_Text excerpt_.
****************

In this paper, we propose two novel decision forest building methods, i.e., the Maximal Information Coefficient Forest (MICF) and the Pearson’s Correlation Coefficient Forest (PCCF). We aim to achieve a higher classification accuracy, than other famous variants of the decision forest algorithms, including Bagging, Random Subspace, Random Forest and Random Features Weights.

The rest of the present paper is organised as follows: Sect. 2 describes the related work. Our novel approach and the new algorithm are denoted in Sect. 3. Experimental results are drawn in Sect. 4 with a conclusion in Sect. 5.

2 Related Work

Many forest building methods have been proposed to produce more accurate and diversified trees by distinguishing the training dataset in various ways. As follows, we will examine several well-known algorithms.

Bagging: In Bagging [3], the dataset is randomly divided into a test set T and a learning set L. A new learning set \(L'\) is created randomly from the original learning set L, containing the same number of samples. Consequently, some samples in L may be selected several times and others may not be selected at all. This method of generating a new learning set is called bootstrap sampling. In bagging, bootstrap sampling is used to generate number (|T|) of bootstrap samples \(L_1,L_2,L_3,....,L_r\). Afterwards, a decision tree algorithm uses each bootstrap sample \(L_i(i=1,2,3...,|T|)\) to build (|T|) number of trees for the forest.

****************

_Extracted entries_.
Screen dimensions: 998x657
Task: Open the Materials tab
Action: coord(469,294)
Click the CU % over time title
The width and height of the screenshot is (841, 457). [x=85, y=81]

****************

_To do_.
A. Rewrite the decision forest excerpt from "In this paper, we" up to and including "conclusion in Sect. 5.", changing "paper" to "article".
B. Continue the decision forest excerpt from where it stops.

_Task answers_.
A.
In this article, we propose two novel decision forest building methods, i.e., the Maximal Information Coefficient Forest (MICF) and the Pearson’s Correlation Coefficient Forest (PCCF). We aim to achieve a higher classification accuracy, than other famous variants of the decision forest algorithms, including Bagging, Random Subspace, Random Forest and Random Features Weights.

The rest of the present article is organised as follows: Sect. 2 describes the related work. Our novel approach and the new algorithm are denoted in Sect. 3. Experimental results are drawn in Sect. 4 with a conclusion in Sect. 5.

B.
Random Subspace: The Random Subspace method [14] is also called attribute bagging and feature bagging. It attempts to reduce the correlation between individual weak learners in an ensemble by training them on random selection of a subset \(D'\) of features from the entire attribute space D. Features in \(D'\) can be drawn at both node level and tree level. When drawn at the tree level, features in \(D'\) continue to be the same for the tree, whereas when drawn at the node level, features \(D'\) vary from one node to another in a tree. Through any known decision tree algorithms such as CART [5], the best attribute in \(D'\) is calculated and determined to be the best splitting feature for the corresponding node.

Random Feature Weights: Random Feature Weights [17] is a tree ensemble construction method, where diversity is introduced into each individual tree using a random weight from a uniform distribution associated with each attribute. A weight stays the same for every node of a tree, while each tree acquires a different weight. In order to determine the best splitting feature at each node, merit values are calculated for each feature by multiplying their classification capacities such as Gini Index [5] by their respective random weights. Finally, the attribute with the highest excellence value is chosen as the splitting feature.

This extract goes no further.